📷 Bab 7. Langkah terakhir

Màu nền
Font chữ
Font size
Chiều cao dòng

"Ingatan terkelam kini tersulut. Hadir membawa bara api abadi. Mampu kah kau meredamnya? Bisa kah kau melunakannya?"

✨📷✨

Setelah guru Sosiologi itu hilang di ujung pintu, Dero tiba-tiba bangkit dari kursi dan berjongkok membelakangi Nara.

Nara mengernyit bingung melihat tingkah aneh cowok itu. "Lo ngapain?"

"Ke UKS," jawab Dero santai. "Udah cepetan naik ke punggung gue."
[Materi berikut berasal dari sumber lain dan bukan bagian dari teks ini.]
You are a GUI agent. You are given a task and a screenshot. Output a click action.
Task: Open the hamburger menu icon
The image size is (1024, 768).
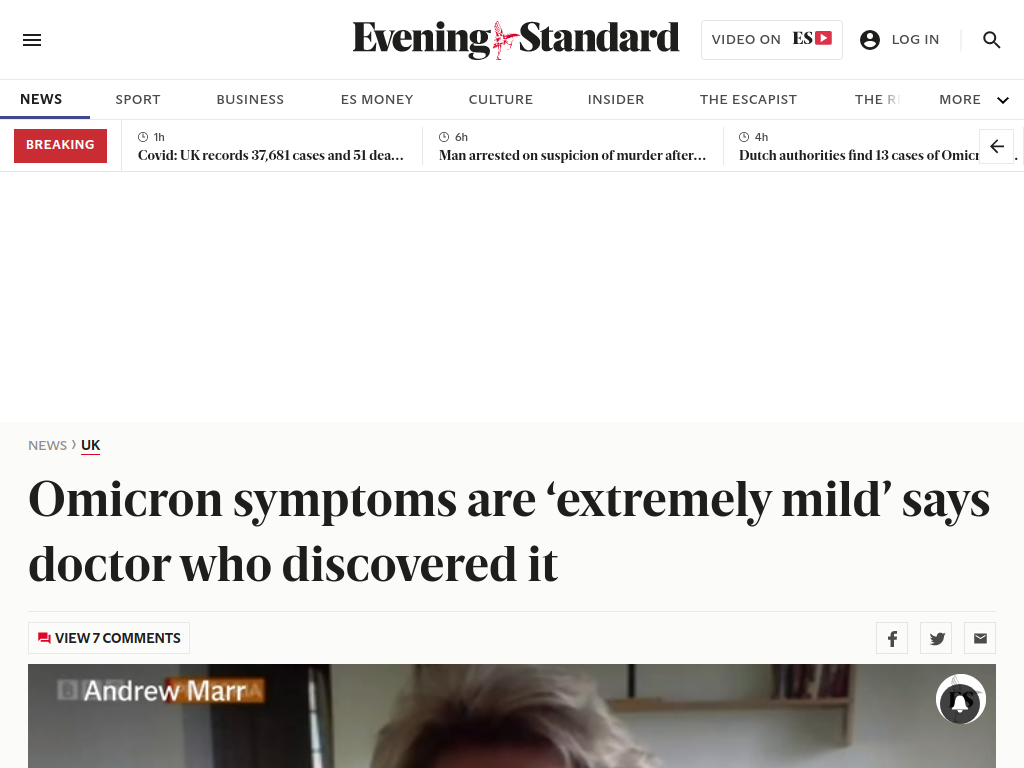pyautogui.click(x=32, y=40)
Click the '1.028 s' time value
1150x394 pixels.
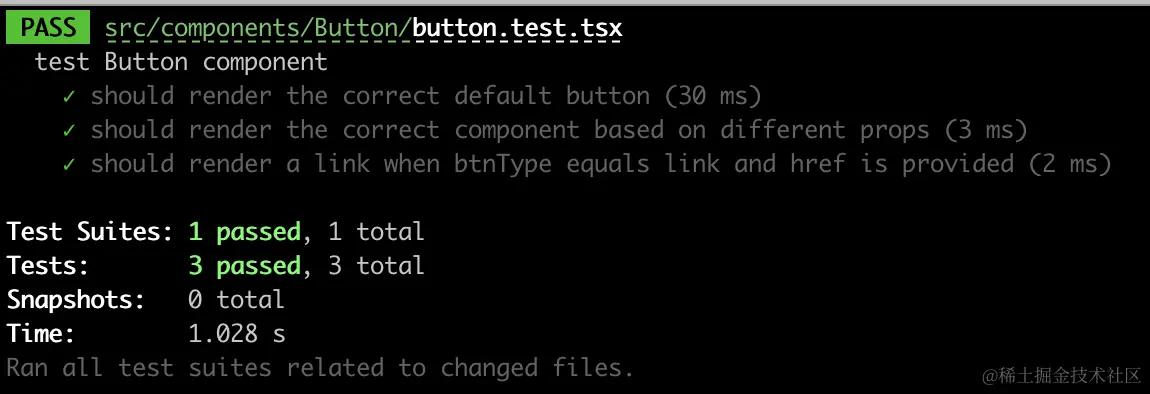click(237, 334)
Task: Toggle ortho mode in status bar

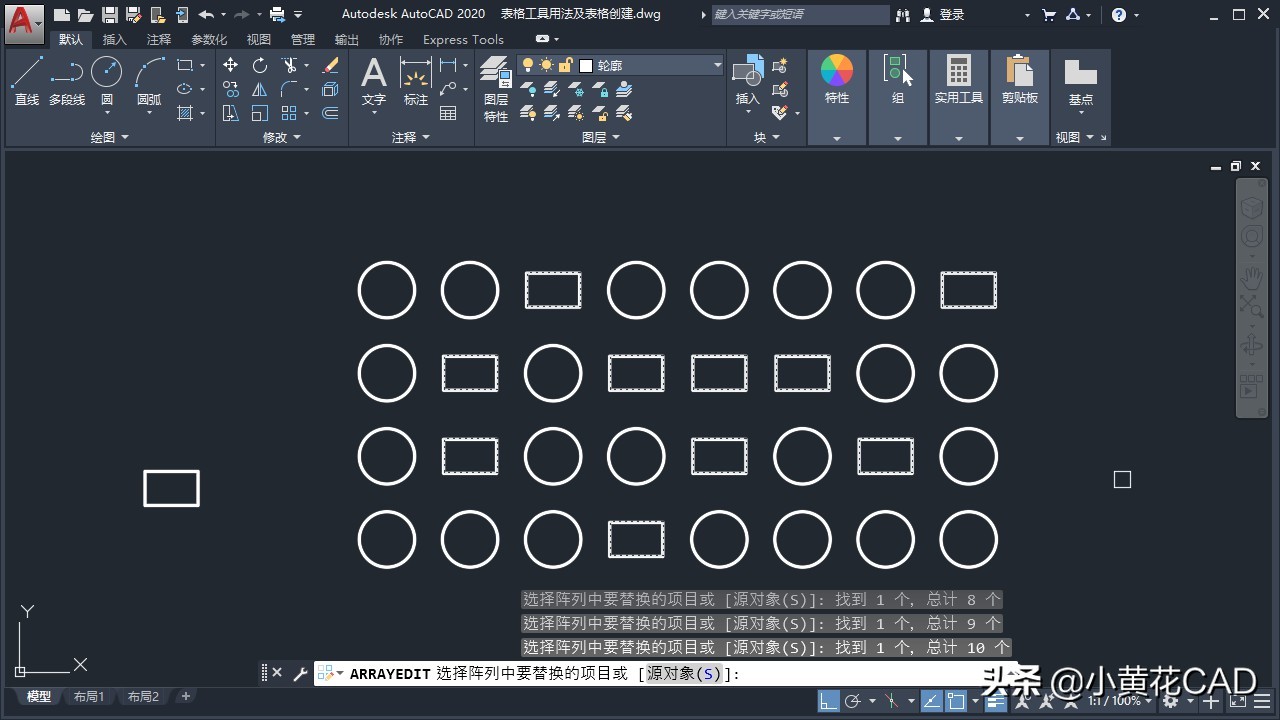Action: click(x=829, y=701)
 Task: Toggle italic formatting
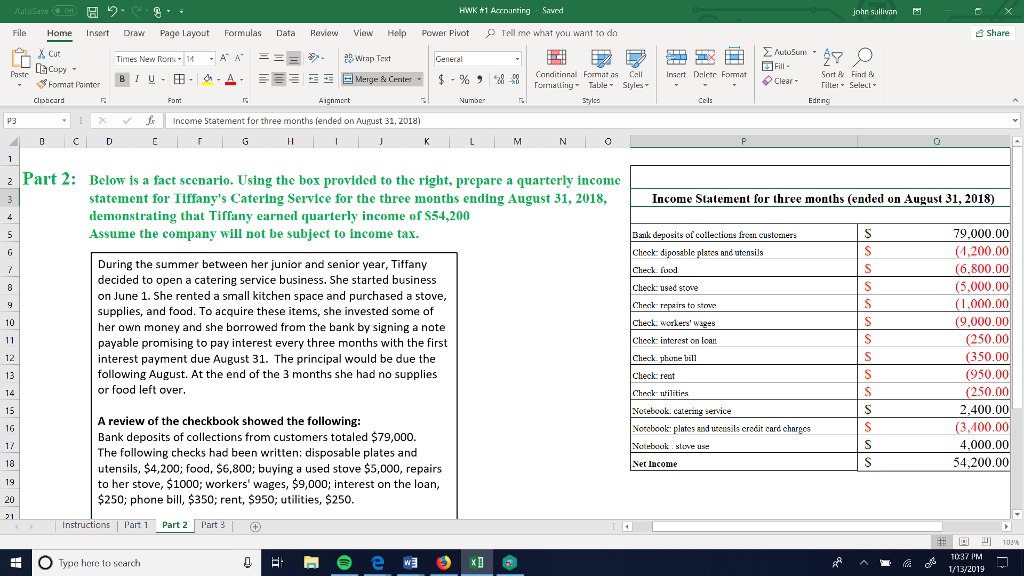coord(137,78)
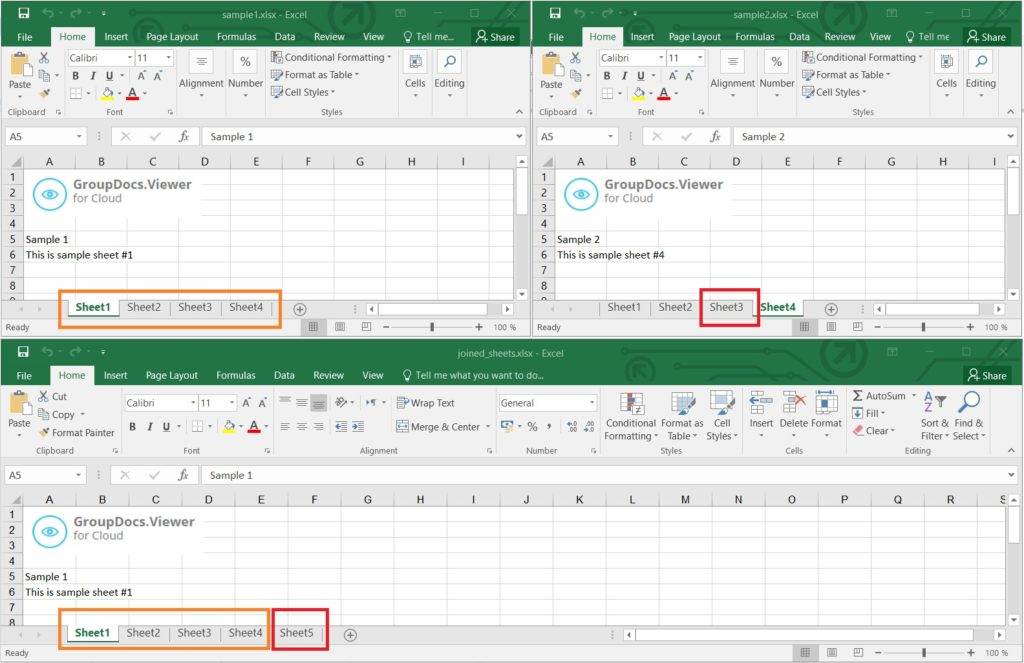Toggle underline formatting

tap(164, 426)
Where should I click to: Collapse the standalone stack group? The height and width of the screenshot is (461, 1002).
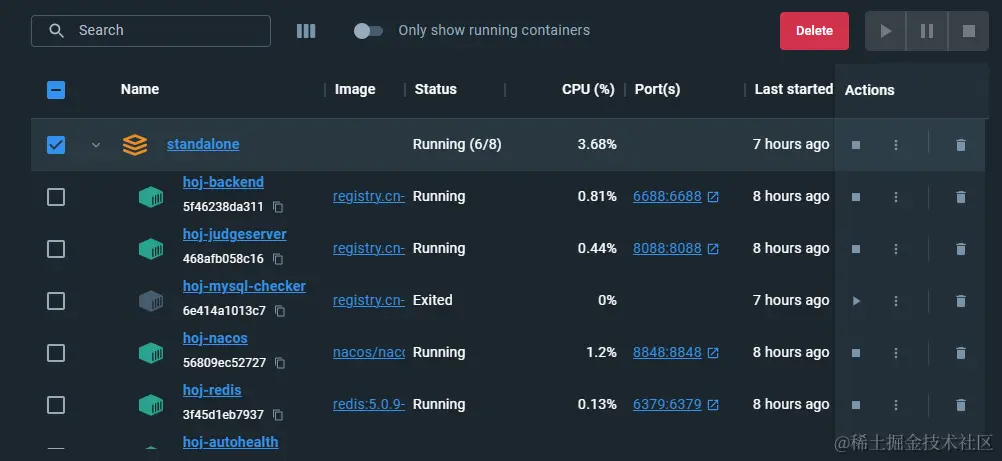coord(96,145)
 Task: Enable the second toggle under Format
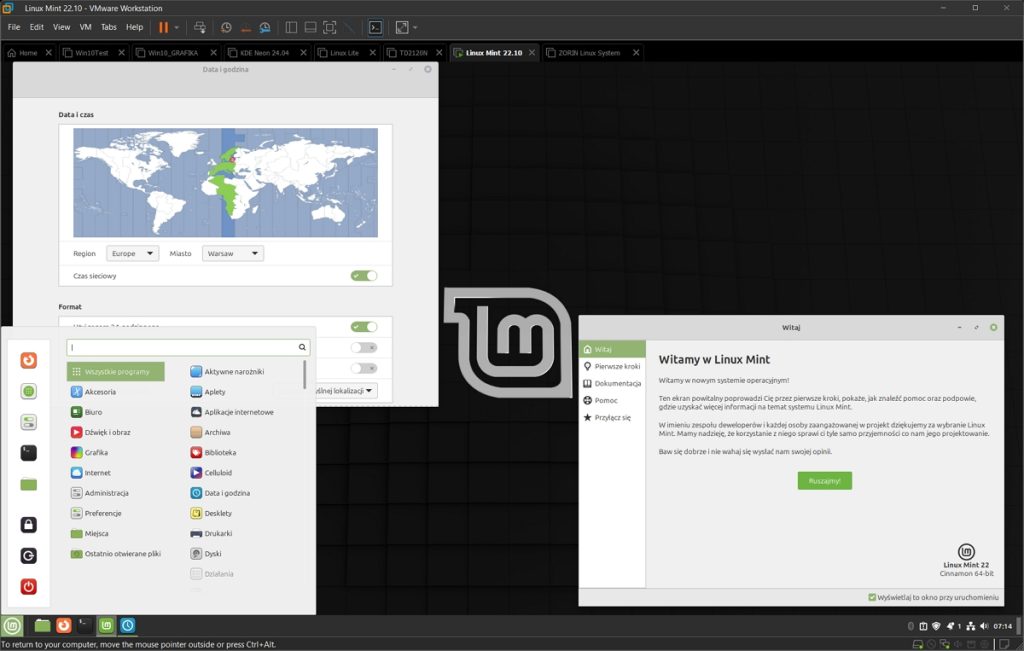[363, 345]
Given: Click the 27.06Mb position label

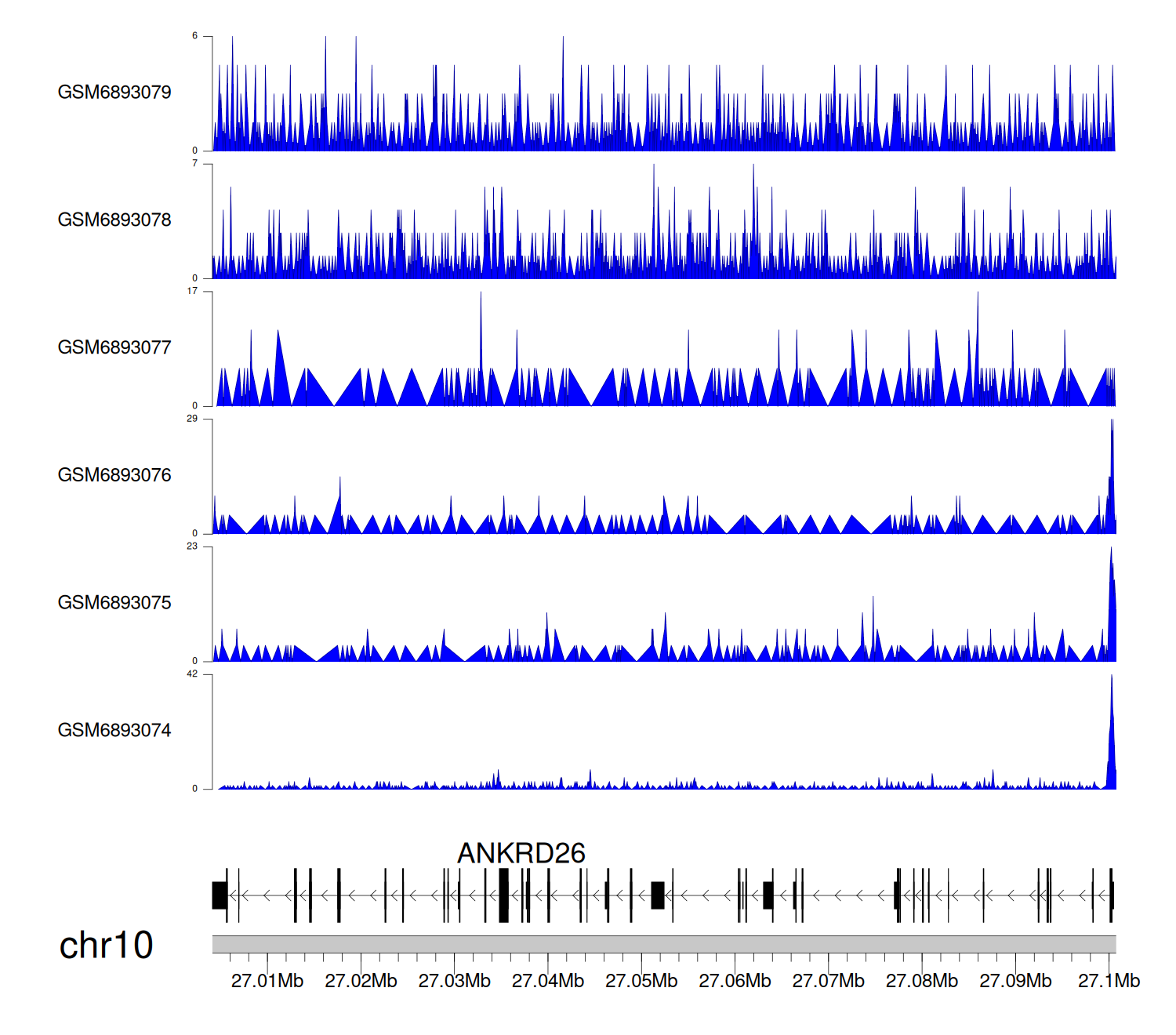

"Hah? Nggak mau." Nara menggeleng tak mengerti. Untuk apa ia digendong ke UKS?

Dero memutar tubuhnya. Lalu dengan bertumpu satu lutut, ia mendongak menatap Nara.

"Lo dari tadi pucet banget. Pasti lo lagi sakit, kan? Udah ayok ke UKS. Gue nggak mau lo kenapa-napa," ucap Dero sambil menatap kedua bola mata Nara.

Nara tertegun melihat kepedulian Dero. Padahal hal ini bukan kali pertamanya. Hal ini membuat ucapan Fadil kemarin kembali terngiang di pikiran gadis itu.

"Manusia itu bukan peramal hati. Yang saling tahu isi hati masing-masing tanpa campur tangan ucapan. Kalo cuma satu hati yang tau, hati lainnya nggak bakal tau. Lo harus ungkapin. Lo nggak capek, jatuh cinta sendirian?"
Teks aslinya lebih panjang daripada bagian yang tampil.